Restam-nos Mafalda e Quino, para o resguardar do humor, mesmo na situação adversa...

segunda-feira, fevereiro 08, 2010

um jogo


"o romance é um jogo. eu sempre advirto que a palavra romance, na capa de um livro, significa fábula", a lucidez de apontar as máscaras e de examinar a realidade à volta, sem papas (literalmente) na língua, sem medo de hagiologias, um jornalista que soube ser escritor crítico e fabulista, lúdico e historiador de avessos: Tomás Eloy Martinez, que descanonizou a santa Evita, na santíssima trindade da iconoclastia portenha, junto a Néstor Perlongher e a Copi.
Vai-se Tomás, mas deixa-nos a brincadeira com as cobertas e descobertas da ficção.

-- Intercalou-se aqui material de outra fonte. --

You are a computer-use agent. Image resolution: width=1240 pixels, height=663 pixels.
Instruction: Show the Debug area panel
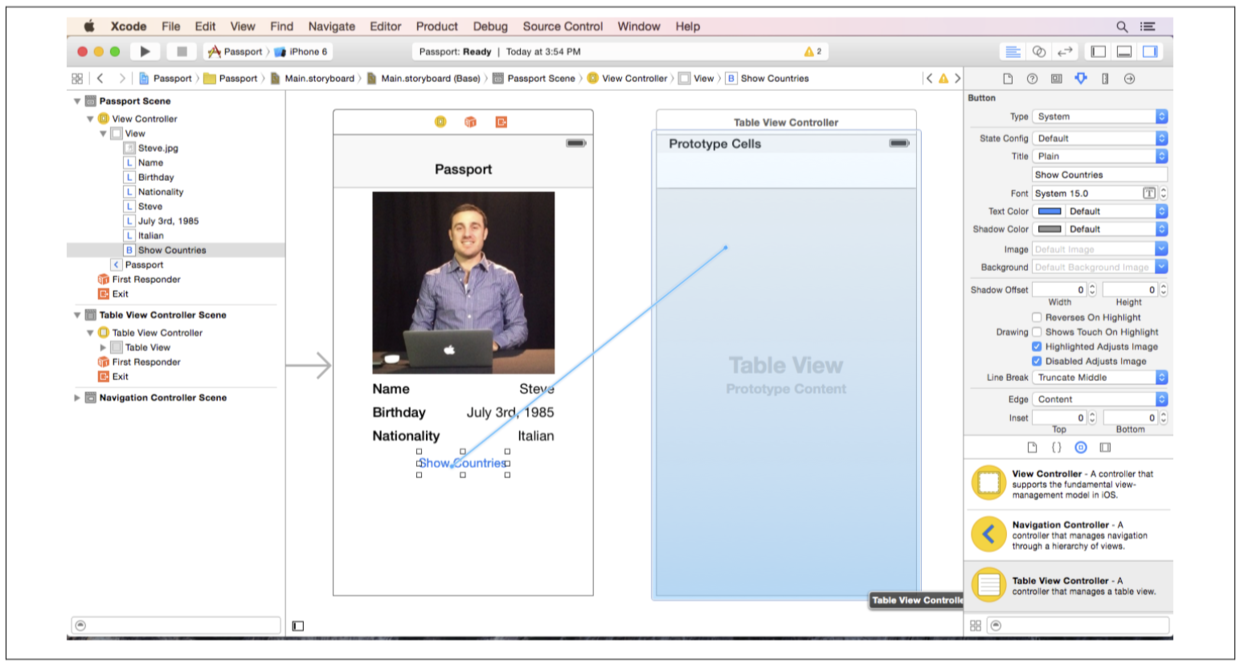click(x=1124, y=52)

Foi-se, também, aquele que dizia: "não comento autores, comento livros", como a atestar a necessária independência entre homem/obra, para que caiba ao discurso crítico a lucidez de separar afetos pessoais, melindres, medusas e literatura... Wilson Martins, autor (entre outros) da História da Inteligência Brasileira (7 volumes).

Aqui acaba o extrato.